= Beginning of Section =
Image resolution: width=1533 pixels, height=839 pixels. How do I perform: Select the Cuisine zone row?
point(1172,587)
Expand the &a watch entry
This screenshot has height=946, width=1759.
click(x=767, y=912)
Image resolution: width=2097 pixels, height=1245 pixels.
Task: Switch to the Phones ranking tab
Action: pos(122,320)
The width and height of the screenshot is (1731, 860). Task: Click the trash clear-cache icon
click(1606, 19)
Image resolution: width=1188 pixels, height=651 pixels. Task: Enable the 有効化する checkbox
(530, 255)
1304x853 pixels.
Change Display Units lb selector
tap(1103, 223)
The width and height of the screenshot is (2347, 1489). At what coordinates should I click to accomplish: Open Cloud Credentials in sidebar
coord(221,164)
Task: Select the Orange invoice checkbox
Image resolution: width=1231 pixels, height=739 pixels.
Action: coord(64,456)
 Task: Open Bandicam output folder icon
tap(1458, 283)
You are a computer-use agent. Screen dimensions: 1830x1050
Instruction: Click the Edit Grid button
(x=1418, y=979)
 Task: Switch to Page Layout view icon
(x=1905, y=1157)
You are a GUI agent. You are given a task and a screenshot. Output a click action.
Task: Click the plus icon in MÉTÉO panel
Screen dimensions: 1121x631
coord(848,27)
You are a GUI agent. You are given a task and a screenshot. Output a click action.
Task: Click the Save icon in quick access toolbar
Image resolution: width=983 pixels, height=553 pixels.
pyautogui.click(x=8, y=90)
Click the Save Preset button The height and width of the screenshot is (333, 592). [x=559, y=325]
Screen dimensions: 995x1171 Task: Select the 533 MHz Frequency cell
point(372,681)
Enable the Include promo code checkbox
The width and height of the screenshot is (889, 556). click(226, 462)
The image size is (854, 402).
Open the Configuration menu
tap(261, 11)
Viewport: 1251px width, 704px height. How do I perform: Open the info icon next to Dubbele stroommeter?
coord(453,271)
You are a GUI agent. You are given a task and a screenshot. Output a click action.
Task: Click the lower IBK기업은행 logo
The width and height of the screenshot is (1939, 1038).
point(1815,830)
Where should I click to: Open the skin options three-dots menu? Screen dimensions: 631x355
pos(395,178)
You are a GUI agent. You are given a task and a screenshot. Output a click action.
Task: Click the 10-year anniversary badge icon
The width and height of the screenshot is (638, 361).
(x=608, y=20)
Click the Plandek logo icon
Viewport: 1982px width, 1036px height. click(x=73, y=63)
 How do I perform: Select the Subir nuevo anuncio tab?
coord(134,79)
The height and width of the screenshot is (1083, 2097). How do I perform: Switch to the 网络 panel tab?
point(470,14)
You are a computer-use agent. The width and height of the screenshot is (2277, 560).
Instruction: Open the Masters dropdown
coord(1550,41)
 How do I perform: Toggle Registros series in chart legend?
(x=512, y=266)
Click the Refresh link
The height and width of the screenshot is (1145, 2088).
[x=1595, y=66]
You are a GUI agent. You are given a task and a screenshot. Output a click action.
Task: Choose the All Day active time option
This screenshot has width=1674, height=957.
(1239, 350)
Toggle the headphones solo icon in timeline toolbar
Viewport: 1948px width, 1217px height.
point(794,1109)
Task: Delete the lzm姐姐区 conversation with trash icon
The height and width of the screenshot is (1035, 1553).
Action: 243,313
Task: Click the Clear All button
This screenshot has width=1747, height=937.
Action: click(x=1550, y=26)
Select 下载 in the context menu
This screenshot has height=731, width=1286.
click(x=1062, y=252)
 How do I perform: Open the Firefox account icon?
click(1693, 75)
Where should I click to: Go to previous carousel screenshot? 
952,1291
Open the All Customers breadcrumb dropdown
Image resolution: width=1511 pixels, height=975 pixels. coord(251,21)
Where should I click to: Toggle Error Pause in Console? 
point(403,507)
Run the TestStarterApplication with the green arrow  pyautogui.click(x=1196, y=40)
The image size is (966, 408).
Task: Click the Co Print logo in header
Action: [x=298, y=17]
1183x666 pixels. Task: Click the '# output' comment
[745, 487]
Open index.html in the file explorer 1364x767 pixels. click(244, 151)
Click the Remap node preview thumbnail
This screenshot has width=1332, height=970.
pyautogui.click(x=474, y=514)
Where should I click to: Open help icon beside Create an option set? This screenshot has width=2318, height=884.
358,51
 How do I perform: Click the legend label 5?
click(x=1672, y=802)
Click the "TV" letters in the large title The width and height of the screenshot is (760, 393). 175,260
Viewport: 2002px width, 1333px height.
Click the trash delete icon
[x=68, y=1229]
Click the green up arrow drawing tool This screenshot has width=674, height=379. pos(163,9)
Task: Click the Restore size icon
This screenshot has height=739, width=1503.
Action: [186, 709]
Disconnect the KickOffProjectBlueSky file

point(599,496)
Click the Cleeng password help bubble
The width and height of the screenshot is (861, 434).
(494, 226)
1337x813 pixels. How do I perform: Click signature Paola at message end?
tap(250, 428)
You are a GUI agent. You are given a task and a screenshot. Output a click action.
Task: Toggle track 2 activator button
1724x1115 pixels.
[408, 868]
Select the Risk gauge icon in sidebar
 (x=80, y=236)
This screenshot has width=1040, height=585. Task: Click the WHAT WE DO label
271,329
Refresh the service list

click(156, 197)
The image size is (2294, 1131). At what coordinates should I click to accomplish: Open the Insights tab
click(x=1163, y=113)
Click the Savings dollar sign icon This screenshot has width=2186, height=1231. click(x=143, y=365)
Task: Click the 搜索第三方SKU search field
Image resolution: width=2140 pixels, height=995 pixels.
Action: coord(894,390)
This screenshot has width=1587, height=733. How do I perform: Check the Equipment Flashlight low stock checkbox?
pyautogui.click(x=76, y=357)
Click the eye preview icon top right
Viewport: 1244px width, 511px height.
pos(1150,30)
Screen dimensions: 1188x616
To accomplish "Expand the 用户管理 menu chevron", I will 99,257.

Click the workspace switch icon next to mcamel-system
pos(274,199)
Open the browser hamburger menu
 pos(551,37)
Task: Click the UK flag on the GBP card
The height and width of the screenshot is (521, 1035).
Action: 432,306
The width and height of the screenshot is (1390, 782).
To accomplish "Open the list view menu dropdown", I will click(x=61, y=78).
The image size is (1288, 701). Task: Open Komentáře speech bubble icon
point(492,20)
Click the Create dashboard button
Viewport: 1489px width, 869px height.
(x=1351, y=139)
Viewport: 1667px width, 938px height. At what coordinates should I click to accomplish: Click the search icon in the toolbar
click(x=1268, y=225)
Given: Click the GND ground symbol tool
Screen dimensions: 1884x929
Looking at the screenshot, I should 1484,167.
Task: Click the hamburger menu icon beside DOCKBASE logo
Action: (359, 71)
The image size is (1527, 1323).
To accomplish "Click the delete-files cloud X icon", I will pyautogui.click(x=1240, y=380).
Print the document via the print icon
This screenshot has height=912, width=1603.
= End of Section =
(WORK REQUEST) Return the full listing exactly as written.

(THE ANSWER)
Image resolution: width=1533 pixels, height=839 pixels. How do I perform: Select the Cuisine zone row?
point(1172,587)
Expand the &a watch entry
This screenshot has height=946, width=1759.
click(x=767, y=912)
Image resolution: width=2097 pixels, height=1245 pixels.
Task: Switch to the Phones ranking tab
Action: pos(122,320)
The width and height of the screenshot is (1731, 860). Task: Click the trash clear-cache icon
click(1606, 19)
Image resolution: width=1188 pixels, height=651 pixels. Task: Enable the 有効化する checkbox
(530, 255)
1304x853 pixels.
Change Display Units lb selector
tap(1103, 223)
The width and height of the screenshot is (2347, 1489). At what coordinates should I click to accomplish: Open Cloud Credentials in sidebar
coord(221,164)
Task: Select the Orange invoice checkbox
Image resolution: width=1231 pixels, height=739 pixels.
Action: coord(64,456)
 Task: Open Bandicam output folder icon
tap(1458, 283)
You are a computer-use agent. Screen dimensions: 1830x1050
Instruction: Click the Edit Grid button
(x=1418, y=979)
 Task: Switch to Page Layout view icon
(x=1905, y=1157)
You are a GUI agent. You are given a task and a screenshot. Output a click action.
Task: Click the plus icon in MÉTÉO panel
Screen dimensions: 1121x631
coord(848,27)
You are a GUI agent. You are given a task and a screenshot. Output a click action.
Task: Click the Save icon in quick access toolbar
Image resolution: width=983 pixels, height=553 pixels.
pyautogui.click(x=8, y=90)
Click the Save Preset button The height and width of the screenshot is (333, 592). [x=559, y=325]
Screen dimensions: 995x1171 Task: Select the 533 MHz Frequency cell
point(372,681)
Enable the Include promo code checkbox
The width and height of the screenshot is (889, 556). click(226, 462)
The image size is (854, 402).
Open the Configuration menu
tap(261, 11)
Viewport: 1251px width, 704px height. How do I perform: Open the info icon next to Dubbele stroommeter?
coord(453,271)
You are a GUI agent. You are given a task and a screenshot. Output a click action.
Task: Click the lower IBK기업은행 logo
The width and height of the screenshot is (1939, 1038).
point(1815,830)
Where should I click to: Open the skin options three-dots menu? Screen dimensions: 631x355
pos(395,178)
You are a GUI agent. You are given a task and a screenshot. Output a click action.
Task: Click the 10-year anniversary badge icon
The width and height of the screenshot is (638, 361).
(x=608, y=20)
Click the Plandek logo icon
Viewport: 1982px width, 1036px height. click(x=73, y=63)
 How do I perform: Select the Subir nuevo anuncio tab?
coord(134,79)
The height and width of the screenshot is (1083, 2097). How do I perform: Switch to the 网络 panel tab?
point(470,14)
You are a computer-use agent. The width and height of the screenshot is (2277, 560).
Instruction: Open the Masters dropdown
coord(1550,41)
 How do I perform: Toggle Registros series in chart legend?
(x=512, y=266)
Click the Refresh link
The height and width of the screenshot is (1145, 2088).
[x=1595, y=66]
You are a GUI agent. You are given a task and a screenshot. Output a click action.
Task: Choose the All Day active time option
This screenshot has width=1674, height=957.
(1239, 350)
Toggle the headphones solo icon in timeline toolbar
Viewport: 1948px width, 1217px height.
point(794,1109)
Task: Delete the lzm姐姐区 conversation with trash icon
The height and width of the screenshot is (1035, 1553).
Action: 243,313
Task: Click the Clear All button
This screenshot has width=1747, height=937.
Action: click(x=1550, y=26)
Select 下载 in the context menu
This screenshot has height=731, width=1286.
click(x=1062, y=252)
 How do I perform: Open the Firefox account icon?
click(1693, 75)
Where should I click to: Go to previous carousel screenshot? 
952,1291
Open the All Customers breadcrumb dropdown
Image resolution: width=1511 pixels, height=975 pixels. coord(251,21)
Where should I click to: Toggle Error Pause in Console? 
point(403,507)
Run the TestStarterApplication with the green arrow  pyautogui.click(x=1196, y=40)
The image size is (966, 408).
Task: Click the Co Print logo in header
Action: [x=298, y=17]
1183x666 pixels. Task: Click the '# output' comment
[745, 487]
Open index.html in the file explorer 1364x767 pixels. click(244, 151)
Click the Remap node preview thumbnail
This screenshot has width=1332, height=970.
pyautogui.click(x=474, y=514)
Where should I click to: Open help icon beside Create an option set? This screenshot has width=2318, height=884.
358,51
 How do I perform: Click the legend label 5?
click(x=1672, y=802)
Click the "TV" letters in the large title The width and height of the screenshot is (760, 393). 175,260
Viewport: 2002px width, 1333px height.
Click the trash delete icon
[x=68, y=1229]
Click the green up arrow drawing tool This screenshot has width=674, height=379. pos(163,9)
Task: Click the Restore size icon
This screenshot has height=739, width=1503.
Action: [186, 709]
Disconnect the KickOffProjectBlueSky file

point(599,496)
Click the Cleeng password help bubble
The width and height of the screenshot is (861, 434).
(494, 226)
1337x813 pixels. How do I perform: Click signature Paola at message end?
tap(250, 428)
You are a GUI agent. You are given a task and a screenshot. Output a click action.
Task: Toggle track 2 activator button
1724x1115 pixels.
[408, 868]
Select the Risk gauge icon in sidebar
 (x=80, y=236)
This screenshot has width=1040, height=585. Task: Click the WHAT WE DO label
271,329
Refresh the service list

click(156, 197)
The image size is (2294, 1131). At what coordinates should I click to accomplish: Open the Insights tab
click(x=1163, y=113)
Click the Savings dollar sign icon This screenshot has width=2186, height=1231. click(x=143, y=365)
Task: Click the 搜索第三方SKU search field
Image resolution: width=2140 pixels, height=995 pixels.
Action: coord(894,390)
This screenshot has width=1587, height=733. How do I perform: Check the Equipment Flashlight low stock checkbox?
pyautogui.click(x=76, y=357)
Click the eye preview icon top right
Viewport: 1244px width, 511px height.
pos(1150,30)
Screen dimensions: 1188x616
To accomplish "Expand the 用户管理 menu chevron", I will 99,257.

Click the workspace switch icon next to mcamel-system
pos(274,199)
Open the browser hamburger menu
 pos(551,37)
Task: Click the UK flag on the GBP card
The height and width of the screenshot is (521, 1035).
Action: 432,306
The width and height of the screenshot is (1390, 782).
To accomplish "Open the list view menu dropdown", I will click(x=61, y=78).
The image size is (1288, 701). Task: Open Komentáře speech bubble icon
point(492,20)
Click the Create dashboard button
Viewport: 1489px width, 869px height.
(x=1351, y=139)
Viewport: 1667px width, 938px height. At what coordinates should I click to accomplish: Click the search icon in the toolbar
click(x=1268, y=225)
Given: Click the GND ground symbol tool
Screen dimensions: 1884x929
Looking at the screenshot, I should 1484,167.
Task: Click the hamburger menu icon beside DOCKBASE logo
Action: (359, 71)
The image size is (1527, 1323).
To accomplish "Click the delete-files cloud X icon", I will pyautogui.click(x=1240, y=380).
Print the document via the print icon
This screenshot has height=912, width=1603.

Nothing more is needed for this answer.